### [Passage to read]

# Sign that you have too much wood?



## Mike Hill (Mar 25, 2022)

My buddy with all the big slabs must have too much wood! Why you question? How could this be? I would say when you use curly redwood as a sticker between some massive slabs ---- then you may have too much wood. Just say'n!





But then he has lots of stuff like this! It is hard on Lil Mikey's nerves being around all that!!!! Someday I will be able to see the slabs of his redwood lace! It is buried in the back.

Reactions: Like 1 | EyeCandy! 3 | Way Cool 3 | Sincere 1


----------



## Eric Rorabaugh (Mar 25, 2022)

Would love to have a nice piece of redwood lace burl to make some pot calls. @The100road Stan showed me one he made and it was gorgeous

Reactions: Like 1


----------



## phinds (Mar 25, 2022)

Mike Hill said:


> ... then you may have too much wood


There is no start to this sentence that could make it true !

Reactions: Agree 3 | Great Post 1 | Informative 1


----------



## 2feathers Creative Making (Mar 25, 2022)

Mike Hill said:


> My buddy with all the big slabs must have too much wood! Why you question? How could this be? I would say when you use curly redwood as a sticker between some massive slabs ---- then you may have too much wood. Just say'n!
> 
> View attachment 224752
> 
> ...


Just shut up already or drop me his address. I don't know what kind of excuse will work on the wife, but... (it never hurts to try ) doesn't always work out in these cases, does it?

Reactions: Funny 1


----------



## Arn213 (Mar 25, 2022)

I have used figured wood to use as stickers and spacers- maple to maple, koa to koa, redwood to redwood (cut-offs). I have also used Brazilian rosewood and pernambuco (with their corresponding species)…….

Reactions: Way Cool 1 | +Karma 1


----------



## 2feathers Creative Making (Mar 25, 2022)

Arn213 said:


> I have used figured wood to use as stickers and spacers- maple to maple, koa to koa, redwood to redwood (cut-offs). I have also used Brazilian rosewood and pernambuco (with their corresponding species)…….


And you too! Hush. I know I can't talk her into a trip to the big apple. I would never sticker my wood like that. All I have are domestics. I have however seen a certain number of smaller curly pear slices sticking in the pile sideways.. hmm, probably just easier to stack that way. And maybe a couple other things but we all know dogwood isn't exotic.

Reactions: Agree 1 | Funny 2


----------



## Arn213 (Mar 25, 2022)

### [Dataset entries]
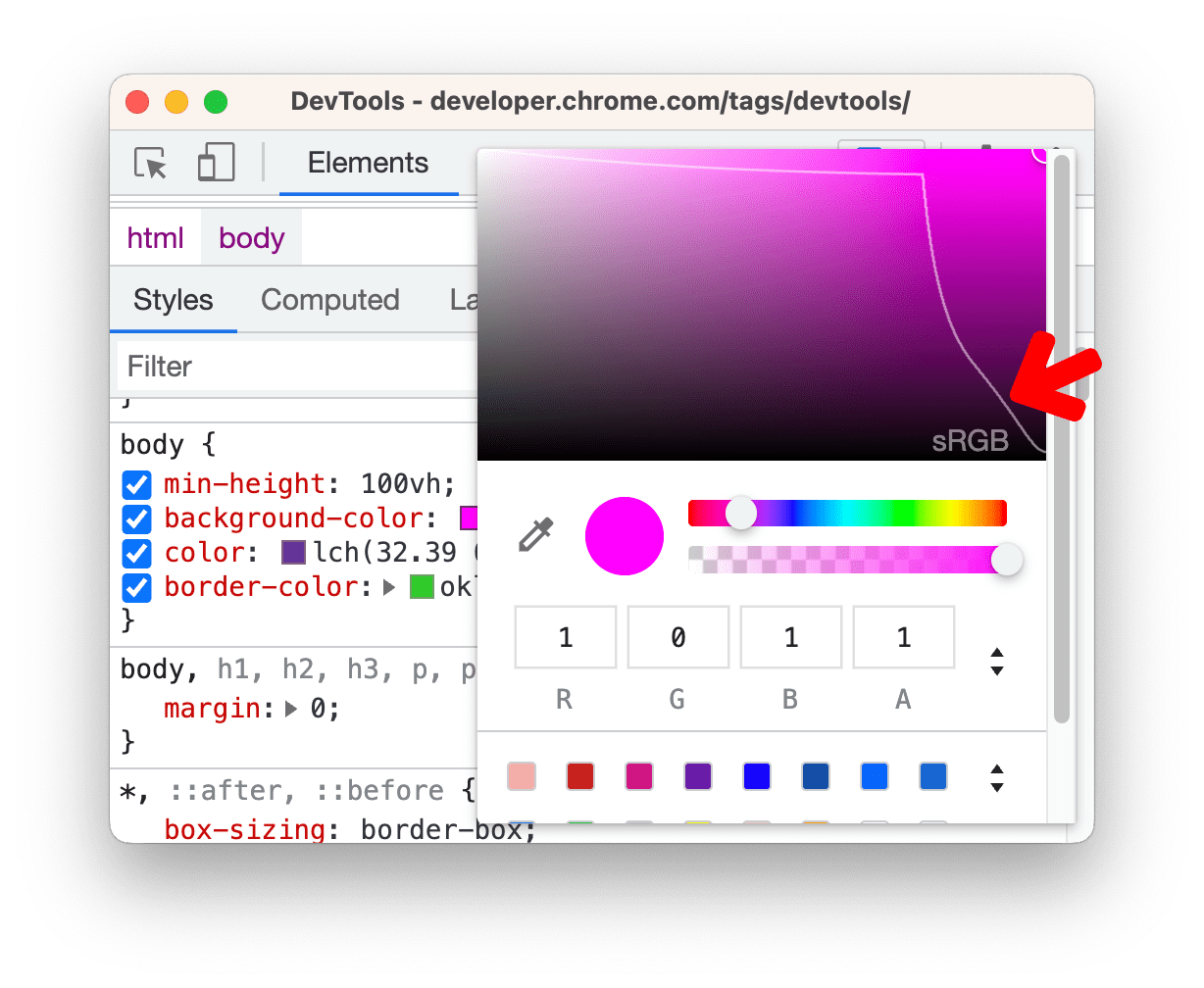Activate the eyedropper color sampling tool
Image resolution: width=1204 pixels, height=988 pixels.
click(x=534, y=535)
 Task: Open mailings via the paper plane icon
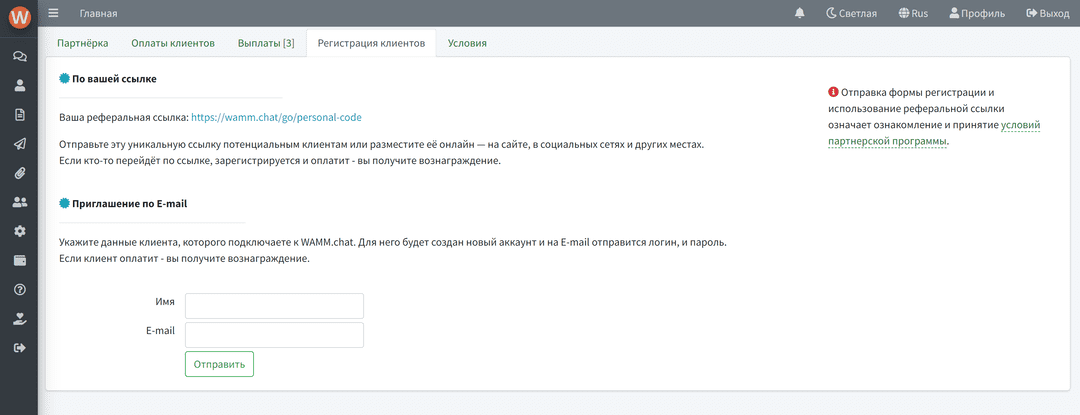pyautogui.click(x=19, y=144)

### [Written tasks]
[1] Answer the following from the forum thread on having too much wood:
(a) What wood did Mike Hill's buddy use as a sticker between massive slabs?
(b) What does Eric Rorabaugh want a piece of redwood lace burl for?
(c) Apart from maple, koa, and redwood, which two woods does Arn213 say he has used as stickers and spacers?
[2] Continue the forum thread on having too much wood from the point at which it stops.
The data has no connection to the forum thread on having too much wood.

### [Answers in order]
[1]
(a) Curly redwood.
(b) To make some pot calls.
(c) Brazilian rosewood and pernambuco.

[2]
2feathers Creative Making said:


> And you too! Hush. I know I can't talk her into a trip to the big apple. I would never sticker my wood like that. All I have are domestics. I have however seen a certain number of smaller curly pear slices sticking in the pile sideways.. hmm, probably just easier to stack that way. And maybe a couple other things but we all know dogwood isn't exotic.


Frank @2feathers Creative Making- come up here and I will give you both a tour of your lifetime. I know this city inside and out. Nothing you can pay a tour guide to show you the real and what the old New York looks like which is slowly vanishing…….

The woods are cut-offs and I try to use the same wood species when I can to sticker them. Yeah, I know it sounds crazy (same densities), but it is what I have available at the time- I don’t make a habit and cut for stickers, I use the drop offs. Those drop offs can be cut later for knife handles, pens, etc.

Reactions: Like 3


----------



## Jonkou (Mar 25, 2022)

Now that’s some fancy wood! First is spectacular and only see sculls in the last one. Does your Bud make them available to buy?


----------



## 2feathers Creative Making (Mar 25, 2022)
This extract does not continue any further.